Un día, la tortuga se hartó de tal modo, que se enfrentó a la liebre.

– Tú serás veloz como el viento, pero te aseguro que soy capaz de ganarte una carrera.

– ¡Ja, ja, ja! ¡Ay que me parto de risa! ¡Pero si hasta una babosa es más rápida que tú! – contestó
la liebre mofándose y riéndose a mandíbula batiente.

– Si tan segura estás – insistió la tortuga – ¿Por qué no probamos?

– ¡Cuando quieras! – respondió la liebre con chulería.

– ¡Muy bien! Nos veremos mañana a esta misma hora junto al campo de girasoles ¿Te parece?

– ¡Perfecto! – asintió la liebre guiñándole un ojo con cara de insolencia.

La liebre dando saltitos y la tortuga con la misma tranquilidad de siempre, se fueron cada una
por su lado.

Al día siguiente ambas se reunieron en el lugar que habían convenido. Muchos animales
asistieron como público, pues la noticia de tan curiosa prueba de atletismo había llegado hasta
los confines del bosque. Una familia de gusanos, durante la noche, se había encargado de hacer
surcos en la tierra para marcar la pista de competición. La zorra fue elegida para marcar con
unos palos las líneas de salida y de meta, mientras que un nervioso cuervo se preparó a
conciencia para ser el árbitro. Cuando todo estuvo a punto y al grito de “Preparados, listos, ya”,
la liebre y la tortuga comenzaron la carrera. La tortuga salió a paso lento, como era habitual en
ella. La liebre, en cambio, salió disparada, pero viendo que le llevaba mucha ventaja, se paró a
esperarla y de paso, se burló un poco de ella.

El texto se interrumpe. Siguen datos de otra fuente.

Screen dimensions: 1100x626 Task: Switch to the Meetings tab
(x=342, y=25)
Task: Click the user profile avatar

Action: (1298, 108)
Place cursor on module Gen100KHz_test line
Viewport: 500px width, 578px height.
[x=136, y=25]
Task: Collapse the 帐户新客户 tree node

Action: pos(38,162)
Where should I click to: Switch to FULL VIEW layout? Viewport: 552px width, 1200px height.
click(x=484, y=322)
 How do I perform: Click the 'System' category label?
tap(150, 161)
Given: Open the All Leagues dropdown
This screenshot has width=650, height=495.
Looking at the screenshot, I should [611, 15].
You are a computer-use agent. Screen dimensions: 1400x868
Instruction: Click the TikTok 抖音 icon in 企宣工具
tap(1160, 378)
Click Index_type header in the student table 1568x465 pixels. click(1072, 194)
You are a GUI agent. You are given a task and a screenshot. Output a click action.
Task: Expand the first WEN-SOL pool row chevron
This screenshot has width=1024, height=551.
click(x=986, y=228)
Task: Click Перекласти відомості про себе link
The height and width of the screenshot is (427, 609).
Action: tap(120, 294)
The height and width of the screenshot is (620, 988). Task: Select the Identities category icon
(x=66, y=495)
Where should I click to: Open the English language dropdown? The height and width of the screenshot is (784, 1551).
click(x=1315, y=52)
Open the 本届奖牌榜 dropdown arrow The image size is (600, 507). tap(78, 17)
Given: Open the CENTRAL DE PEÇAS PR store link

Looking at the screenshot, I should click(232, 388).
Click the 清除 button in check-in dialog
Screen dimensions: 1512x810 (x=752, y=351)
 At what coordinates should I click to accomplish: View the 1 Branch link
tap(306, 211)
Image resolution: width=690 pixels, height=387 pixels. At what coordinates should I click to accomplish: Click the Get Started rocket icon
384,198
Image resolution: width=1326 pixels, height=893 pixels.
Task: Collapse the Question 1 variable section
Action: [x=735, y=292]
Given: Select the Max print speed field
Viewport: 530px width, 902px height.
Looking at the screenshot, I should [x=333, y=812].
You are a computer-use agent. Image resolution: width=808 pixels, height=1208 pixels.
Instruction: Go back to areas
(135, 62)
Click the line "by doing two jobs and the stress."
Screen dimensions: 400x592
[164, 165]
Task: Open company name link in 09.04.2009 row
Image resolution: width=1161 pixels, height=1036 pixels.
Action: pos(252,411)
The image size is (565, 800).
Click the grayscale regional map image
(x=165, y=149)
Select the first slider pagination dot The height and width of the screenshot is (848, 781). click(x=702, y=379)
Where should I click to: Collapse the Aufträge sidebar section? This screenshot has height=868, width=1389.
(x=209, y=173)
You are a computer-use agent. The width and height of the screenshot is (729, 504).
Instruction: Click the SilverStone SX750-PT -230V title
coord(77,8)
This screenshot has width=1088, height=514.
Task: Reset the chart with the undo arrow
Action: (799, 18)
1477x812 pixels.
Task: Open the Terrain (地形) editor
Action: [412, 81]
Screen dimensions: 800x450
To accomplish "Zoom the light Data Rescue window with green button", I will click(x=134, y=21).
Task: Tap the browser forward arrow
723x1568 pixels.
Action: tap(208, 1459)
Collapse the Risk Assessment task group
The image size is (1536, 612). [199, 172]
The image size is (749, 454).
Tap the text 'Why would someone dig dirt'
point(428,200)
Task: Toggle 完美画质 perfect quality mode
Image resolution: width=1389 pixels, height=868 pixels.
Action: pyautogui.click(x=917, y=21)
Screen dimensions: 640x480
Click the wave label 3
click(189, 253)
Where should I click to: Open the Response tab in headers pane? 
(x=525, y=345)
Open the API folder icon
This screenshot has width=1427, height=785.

– ¡Venga, tortuga, más deprisa, que me aburro! – gritó fingiendo un bostezo – ¡Como no corras
más esto no tiene emoción para mí!

La tortuga alcanzó a la liebre y ésta volvió a dar unos cuantos saltos para situarse unos metros
más adelante. De nuevo la esperó y la tortuga tardó varios minutos en llegar hasta donde estaba,
pues andaba muy despacito.

– ¡Te lo dije, tortuga! Es imposible que un ser tan calmado como tú pueda competir con un
animal tan ágil y deportista como yo.

A lo largo del camino, la liebre fue parándose varias veces para esperar a la tortuga, convencida
de que le bastaría correr un poquito en el último momento para llegar la primera. Pero algo
sucedió… A pocos metros de la meta, la liebre se quedó dormida de puro aburrimiento así que
la tortuga le adelantó y dando pasitos cortos pero seguros, se situó en el primer puesto. Cuando
la tortuga estaba a punto de cruzar la línea de meta, la liebre se despertó y echó a correr lo más
rápido que pudo, pero ya no había nada que hacer. Vio con asombro e impotencia cómo la
tortuga se alzaba con la victoria y era ovacionada por todos los animales del bosque.

La liebre, por primera vez en su vida, se sintió avergonzada y jamás volvió a reírse de la tortuga.

Moraleja: en la vida hay que ser humildes y tener en cuenta que los objetivos se consiguen con
paciencia, dedicación, constancia y el trabajo bien hecho. Siempre es mejor ir lento pero a paso
firme y seguro. Y por supuesto, jamás menosprecies a alguien por ser más débil, porque a lo mejor
un día te hace ver tus propias debilidades.